Short tales of mystery and malice that deliver exactly what they promise. I've been dipping in and out of this book for the last month and each time, come out rubbing my hands in malicious glee. There's some murder, some mystery, some shocks, and some thoroughly satisfactory ends meted out to villains.
As with any anthology, there are also some stories that don't quite hit the mark and others that are predictable. But with a hundred stories to get through, I didn't mind a few duds.
I kept track of the stories I enjoyed in this book, and unfortunately it only ended up being 17/100. Even the ones I liked only gave me mild enjoyment; lots of these stories had racist and sexist tones, so the time period they were written in was very apparent. I just don't particularly like to read about such things.
Some stories were pretty hit and miss. About 45 percent of the stories were pretty good bu not all of them. Some of them werent even really mysteries and more just like suspense, waiting for seomthing to happen. But not a real mystery.
This book was great to carry in my bag for those few minutes of down time here & there. The stories, for the most part, were very good, and were no more than 5 pages long.

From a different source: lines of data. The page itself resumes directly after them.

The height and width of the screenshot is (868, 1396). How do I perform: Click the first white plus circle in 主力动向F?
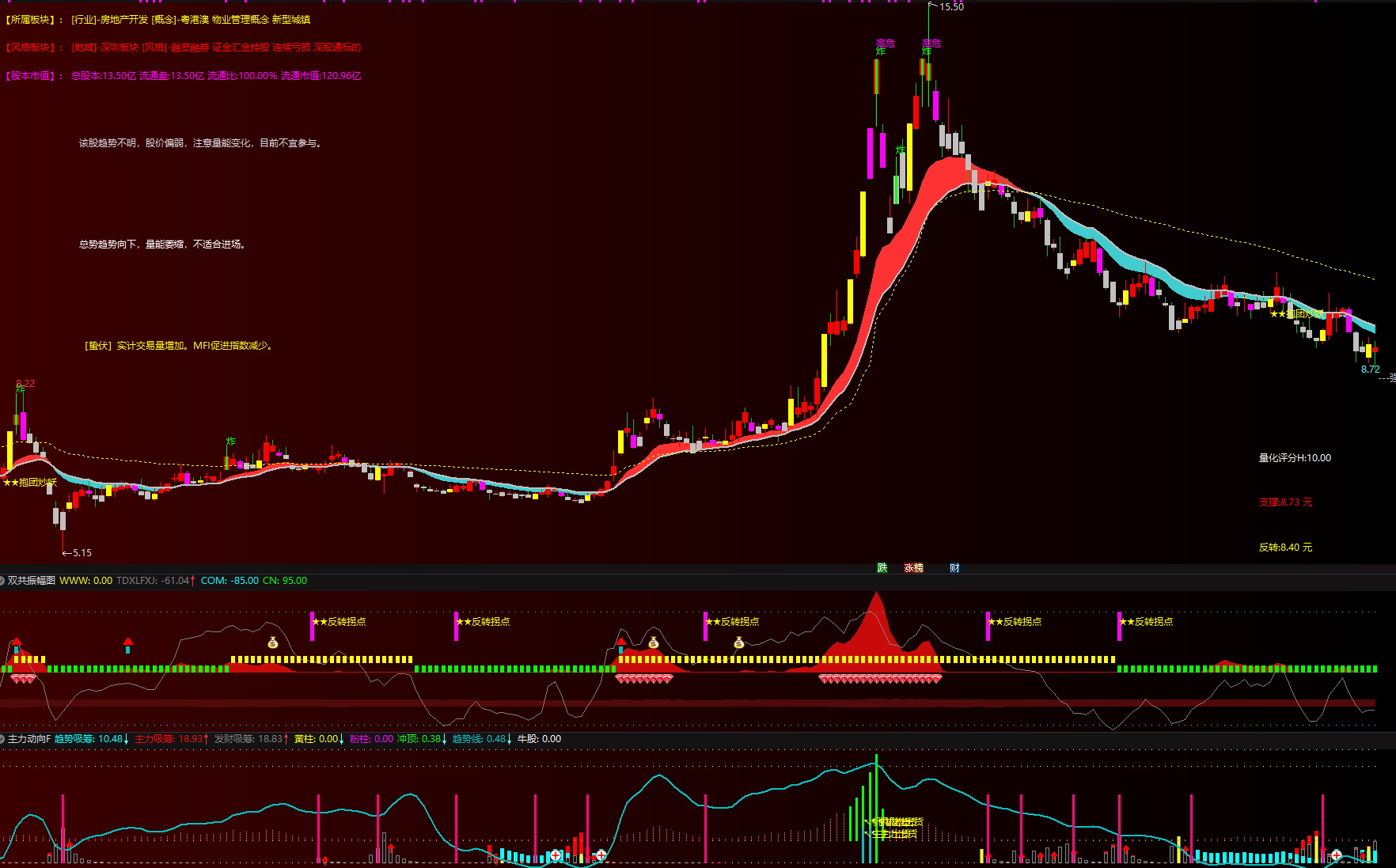(556, 855)
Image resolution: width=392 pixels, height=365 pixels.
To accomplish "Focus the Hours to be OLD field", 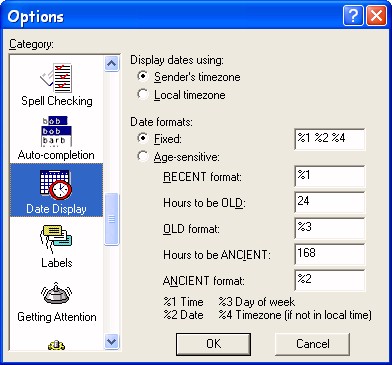I will 330,202.
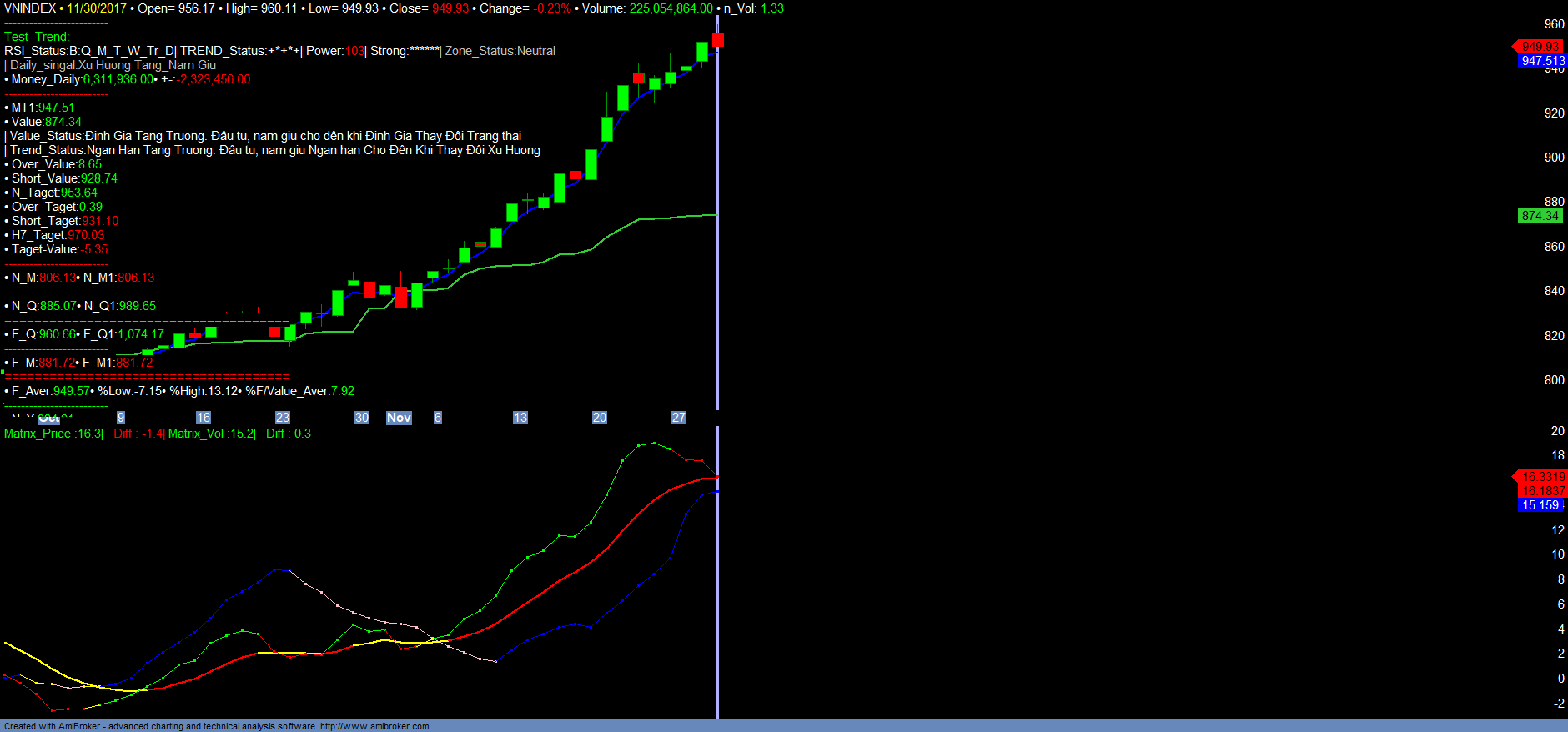Click the Nov month marker on date axis
1568x732 pixels.
click(x=399, y=418)
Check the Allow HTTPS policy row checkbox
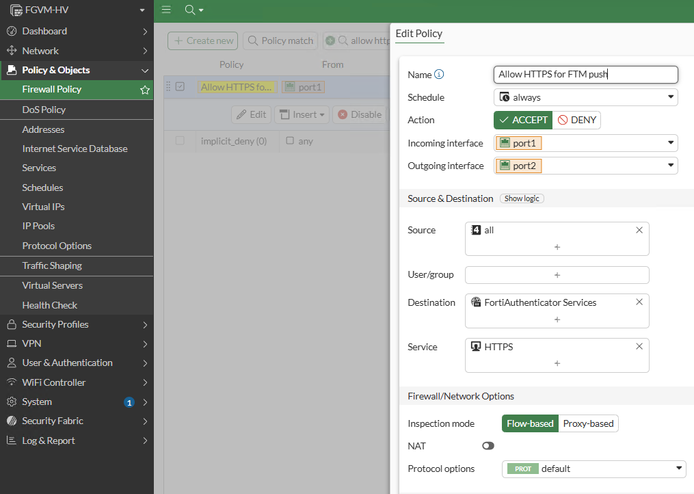The height and width of the screenshot is (494, 694). (180, 87)
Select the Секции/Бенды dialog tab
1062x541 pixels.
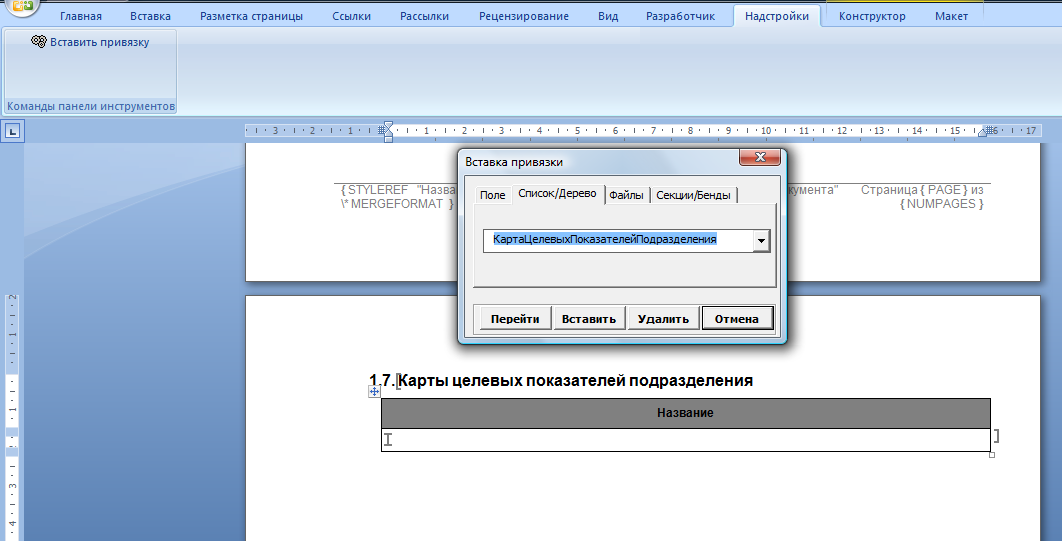coord(694,195)
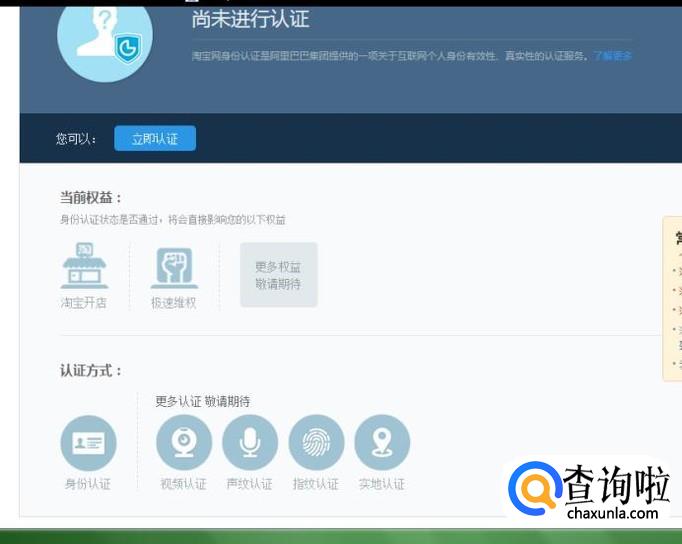Select the 极速维权 fist icon
This screenshot has height=544, width=682.
coord(174,267)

All of the mystery/crime stories in this book are very short, the kind that you can read during a television commercial, on a short bus trip, waiting for transportation to arrive or during a bathroom visit. Being short, the context must be quickly set and lead logically to a conclusion, generally expressed in the last paragraph. There is no time to develop any deep expression of the characters, they are generally one-dimensional, the aspect of the crime that is being committed. They are all fun and the “criminals” range from soldiers in service to their country to sweet looking but deadly old ladies. Lucifer even makes an appearance in what I consider to be the best story in the book, even he can be victimized. If you are looking for a light mental workout that can be spread out over many days, this book contains the right level of dosage.